[Try it] In the entries that follow, find the line containing "Instruction: Click the undo arrow icon"; from there, copy every line exactly through the line containing "Viewport: 750px width, 683px height.".

[Exercise input]
Segment Open

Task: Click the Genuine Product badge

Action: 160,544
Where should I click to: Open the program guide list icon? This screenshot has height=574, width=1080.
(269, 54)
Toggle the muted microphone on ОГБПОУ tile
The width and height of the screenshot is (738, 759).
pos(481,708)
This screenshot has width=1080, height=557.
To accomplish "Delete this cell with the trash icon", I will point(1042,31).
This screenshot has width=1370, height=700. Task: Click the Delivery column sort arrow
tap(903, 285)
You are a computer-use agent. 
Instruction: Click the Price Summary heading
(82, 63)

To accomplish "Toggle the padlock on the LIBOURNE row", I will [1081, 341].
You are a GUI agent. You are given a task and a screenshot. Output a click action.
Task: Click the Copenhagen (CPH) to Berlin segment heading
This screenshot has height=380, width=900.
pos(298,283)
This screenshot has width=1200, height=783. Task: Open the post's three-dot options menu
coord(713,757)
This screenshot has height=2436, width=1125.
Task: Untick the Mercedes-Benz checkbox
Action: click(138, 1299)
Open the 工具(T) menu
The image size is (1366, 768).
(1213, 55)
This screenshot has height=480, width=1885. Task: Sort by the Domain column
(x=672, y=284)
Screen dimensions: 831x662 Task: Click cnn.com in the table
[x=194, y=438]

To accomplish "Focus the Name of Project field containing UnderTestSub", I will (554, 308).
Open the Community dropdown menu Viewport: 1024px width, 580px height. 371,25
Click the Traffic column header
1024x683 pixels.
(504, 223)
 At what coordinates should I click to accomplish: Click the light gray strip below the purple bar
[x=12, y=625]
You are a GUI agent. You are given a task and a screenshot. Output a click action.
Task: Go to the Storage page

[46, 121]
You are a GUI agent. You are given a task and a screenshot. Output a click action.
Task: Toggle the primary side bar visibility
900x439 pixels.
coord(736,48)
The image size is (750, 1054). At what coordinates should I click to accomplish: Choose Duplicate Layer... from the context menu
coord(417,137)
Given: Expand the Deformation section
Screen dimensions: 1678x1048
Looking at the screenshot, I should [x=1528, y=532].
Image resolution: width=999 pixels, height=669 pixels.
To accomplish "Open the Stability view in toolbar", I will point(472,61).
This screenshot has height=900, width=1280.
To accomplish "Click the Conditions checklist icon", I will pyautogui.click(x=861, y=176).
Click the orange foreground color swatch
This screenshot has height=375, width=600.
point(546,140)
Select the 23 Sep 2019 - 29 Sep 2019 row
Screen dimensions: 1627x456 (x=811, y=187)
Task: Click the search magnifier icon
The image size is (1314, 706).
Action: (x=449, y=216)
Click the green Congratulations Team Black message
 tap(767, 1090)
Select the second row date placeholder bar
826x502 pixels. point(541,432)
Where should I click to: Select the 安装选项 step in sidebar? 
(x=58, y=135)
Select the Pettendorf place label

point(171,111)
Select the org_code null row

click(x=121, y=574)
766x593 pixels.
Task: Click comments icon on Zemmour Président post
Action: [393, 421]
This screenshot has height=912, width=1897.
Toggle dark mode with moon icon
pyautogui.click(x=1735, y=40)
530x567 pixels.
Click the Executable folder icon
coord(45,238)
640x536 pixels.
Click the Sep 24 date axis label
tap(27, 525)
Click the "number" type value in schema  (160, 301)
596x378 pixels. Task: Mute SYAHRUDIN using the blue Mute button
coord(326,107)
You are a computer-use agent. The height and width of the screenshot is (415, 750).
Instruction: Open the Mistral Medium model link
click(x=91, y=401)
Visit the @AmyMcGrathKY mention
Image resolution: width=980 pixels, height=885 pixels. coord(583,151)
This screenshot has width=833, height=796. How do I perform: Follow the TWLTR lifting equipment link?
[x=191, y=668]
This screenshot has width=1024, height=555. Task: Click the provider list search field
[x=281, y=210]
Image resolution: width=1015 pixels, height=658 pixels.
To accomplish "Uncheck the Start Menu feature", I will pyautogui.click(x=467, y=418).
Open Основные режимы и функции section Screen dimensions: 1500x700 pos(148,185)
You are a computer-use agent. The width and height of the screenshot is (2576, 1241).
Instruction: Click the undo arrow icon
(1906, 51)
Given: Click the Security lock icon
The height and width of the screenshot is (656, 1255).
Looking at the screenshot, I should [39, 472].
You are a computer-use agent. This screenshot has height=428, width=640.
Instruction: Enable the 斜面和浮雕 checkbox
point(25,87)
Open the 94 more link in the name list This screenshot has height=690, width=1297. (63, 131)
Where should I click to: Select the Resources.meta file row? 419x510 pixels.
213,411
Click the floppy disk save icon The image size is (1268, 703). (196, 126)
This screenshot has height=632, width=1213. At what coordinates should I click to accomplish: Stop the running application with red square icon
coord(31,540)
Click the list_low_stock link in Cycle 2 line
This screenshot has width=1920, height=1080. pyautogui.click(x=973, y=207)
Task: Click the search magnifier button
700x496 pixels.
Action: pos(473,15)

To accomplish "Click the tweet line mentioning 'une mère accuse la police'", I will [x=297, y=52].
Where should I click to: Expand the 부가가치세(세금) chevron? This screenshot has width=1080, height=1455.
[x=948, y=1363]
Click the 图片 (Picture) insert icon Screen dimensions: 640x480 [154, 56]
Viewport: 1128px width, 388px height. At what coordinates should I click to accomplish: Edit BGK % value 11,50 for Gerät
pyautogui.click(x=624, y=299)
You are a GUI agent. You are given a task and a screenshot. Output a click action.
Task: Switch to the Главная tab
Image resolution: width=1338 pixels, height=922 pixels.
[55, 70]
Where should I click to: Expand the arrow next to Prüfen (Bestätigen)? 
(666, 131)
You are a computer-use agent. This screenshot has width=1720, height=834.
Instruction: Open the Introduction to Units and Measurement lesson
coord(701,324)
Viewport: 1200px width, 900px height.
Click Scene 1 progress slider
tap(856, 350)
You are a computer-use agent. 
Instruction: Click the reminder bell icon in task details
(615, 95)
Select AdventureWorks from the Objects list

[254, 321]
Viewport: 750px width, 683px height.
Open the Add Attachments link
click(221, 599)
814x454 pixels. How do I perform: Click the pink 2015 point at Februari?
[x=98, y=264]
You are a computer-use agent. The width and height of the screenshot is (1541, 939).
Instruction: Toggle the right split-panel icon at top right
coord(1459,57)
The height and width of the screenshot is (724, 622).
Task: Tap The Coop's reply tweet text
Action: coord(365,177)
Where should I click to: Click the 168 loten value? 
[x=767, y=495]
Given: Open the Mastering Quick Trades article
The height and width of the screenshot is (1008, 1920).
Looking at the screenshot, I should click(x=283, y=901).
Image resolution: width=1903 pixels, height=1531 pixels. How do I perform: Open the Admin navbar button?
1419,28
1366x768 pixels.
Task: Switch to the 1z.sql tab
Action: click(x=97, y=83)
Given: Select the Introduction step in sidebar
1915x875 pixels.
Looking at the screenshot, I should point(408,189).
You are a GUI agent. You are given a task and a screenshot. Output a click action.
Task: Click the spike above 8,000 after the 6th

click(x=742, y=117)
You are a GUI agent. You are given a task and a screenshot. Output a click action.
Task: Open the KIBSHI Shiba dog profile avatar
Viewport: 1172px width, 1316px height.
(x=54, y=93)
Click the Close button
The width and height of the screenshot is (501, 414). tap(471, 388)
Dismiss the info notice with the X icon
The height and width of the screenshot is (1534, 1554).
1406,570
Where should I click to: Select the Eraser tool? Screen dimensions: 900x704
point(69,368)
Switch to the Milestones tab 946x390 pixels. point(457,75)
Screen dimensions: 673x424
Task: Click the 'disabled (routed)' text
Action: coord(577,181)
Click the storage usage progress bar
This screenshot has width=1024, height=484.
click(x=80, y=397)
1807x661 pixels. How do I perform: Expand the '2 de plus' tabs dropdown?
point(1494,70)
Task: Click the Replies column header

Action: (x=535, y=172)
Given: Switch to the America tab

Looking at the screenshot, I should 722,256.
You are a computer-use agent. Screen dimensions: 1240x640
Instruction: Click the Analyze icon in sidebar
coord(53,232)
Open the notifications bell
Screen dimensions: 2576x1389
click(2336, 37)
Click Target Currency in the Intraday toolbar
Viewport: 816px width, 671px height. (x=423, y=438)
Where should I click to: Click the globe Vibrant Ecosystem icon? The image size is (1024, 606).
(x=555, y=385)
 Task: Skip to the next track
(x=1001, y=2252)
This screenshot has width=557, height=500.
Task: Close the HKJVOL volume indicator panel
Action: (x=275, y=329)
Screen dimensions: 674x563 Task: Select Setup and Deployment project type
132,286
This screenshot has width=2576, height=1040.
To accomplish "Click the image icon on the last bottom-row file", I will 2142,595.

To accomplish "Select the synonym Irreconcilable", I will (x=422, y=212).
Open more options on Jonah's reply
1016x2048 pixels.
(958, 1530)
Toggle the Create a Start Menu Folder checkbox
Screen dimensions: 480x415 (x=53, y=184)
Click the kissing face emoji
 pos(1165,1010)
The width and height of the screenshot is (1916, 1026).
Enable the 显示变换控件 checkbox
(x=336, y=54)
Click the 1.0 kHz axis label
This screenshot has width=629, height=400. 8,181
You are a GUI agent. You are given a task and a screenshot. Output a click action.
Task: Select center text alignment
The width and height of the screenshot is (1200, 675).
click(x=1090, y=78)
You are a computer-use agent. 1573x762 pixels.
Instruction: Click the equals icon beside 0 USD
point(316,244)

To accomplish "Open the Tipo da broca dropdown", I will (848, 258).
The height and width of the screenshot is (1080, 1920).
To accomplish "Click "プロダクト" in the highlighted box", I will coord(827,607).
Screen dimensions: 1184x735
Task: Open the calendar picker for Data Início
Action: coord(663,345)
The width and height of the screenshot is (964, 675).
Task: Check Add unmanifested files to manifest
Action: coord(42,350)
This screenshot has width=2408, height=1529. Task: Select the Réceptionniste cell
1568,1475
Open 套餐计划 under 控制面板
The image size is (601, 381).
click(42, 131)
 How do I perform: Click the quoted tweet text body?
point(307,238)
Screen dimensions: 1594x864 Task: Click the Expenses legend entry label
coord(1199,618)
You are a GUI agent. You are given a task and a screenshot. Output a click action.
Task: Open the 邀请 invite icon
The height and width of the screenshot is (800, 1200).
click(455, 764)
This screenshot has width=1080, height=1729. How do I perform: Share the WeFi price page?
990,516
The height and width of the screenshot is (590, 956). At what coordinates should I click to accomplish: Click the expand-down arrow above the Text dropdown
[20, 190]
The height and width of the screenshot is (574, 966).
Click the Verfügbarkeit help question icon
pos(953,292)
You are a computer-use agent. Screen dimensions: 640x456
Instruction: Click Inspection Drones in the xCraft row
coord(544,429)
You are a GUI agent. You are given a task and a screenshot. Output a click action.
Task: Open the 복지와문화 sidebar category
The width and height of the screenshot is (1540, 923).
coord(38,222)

Segment Closed

[Completed exercise]
Instruction: Click the undo arrow icon
(1906, 51)
Given: Click the Security lock icon
The height and width of the screenshot is (656, 1255).
Looking at the screenshot, I should [39, 472].
You are a computer-use agent. This screenshot has height=428, width=640.
Instruction: Enable the 斜面和浮雕 checkbox
point(25,87)
Open the 94 more link in the name list This screenshot has height=690, width=1297. (63, 131)
Where should I click to: Select the Resources.meta file row? 419x510 pixels.
213,411
Click the floppy disk save icon The image size is (1268, 703). (196, 126)
This screenshot has height=632, width=1213. At what coordinates should I click to accomplish: Stop the running application with red square icon
coord(31,540)
Click the list_low_stock link in Cycle 2 line
This screenshot has width=1920, height=1080. pyautogui.click(x=973, y=207)
Task: Click the search magnifier button
700x496 pixels.
Action: pos(473,15)

To accomplish "Click the tweet line mentioning 'une mère accuse la police'", I will [x=297, y=52].
Where should I click to: Expand the 부가가치세(세금) chevron? This screenshot has width=1080, height=1455.
[x=948, y=1363]
Click the 图片 (Picture) insert icon Screen dimensions: 640x480 [154, 56]
Viewport: 1128px width, 388px height. At what coordinates should I click to accomplish: Edit BGK % value 11,50 for Gerät
pyautogui.click(x=624, y=299)
You are a GUI agent. You are given a task and a screenshot. Output a click action.
Task: Switch to the Главная tab
Image resolution: width=1338 pixels, height=922 pixels.
[55, 70]
Where should I click to: Expand the arrow next to Prüfen (Bestätigen)? 
(666, 131)
You are a computer-use agent. This screenshot has width=1720, height=834.
Instruction: Open the Introduction to Units and Measurement lesson
coord(701,324)
Viewport: 1200px width, 900px height.
Click Scene 1 progress slider
tap(856, 350)
You are a computer-use agent. 
Instruction: Click the reminder bell icon in task details
(615, 95)
Select AdventureWorks from the Objects list

[254, 321]
Viewport: 750px width, 683px height.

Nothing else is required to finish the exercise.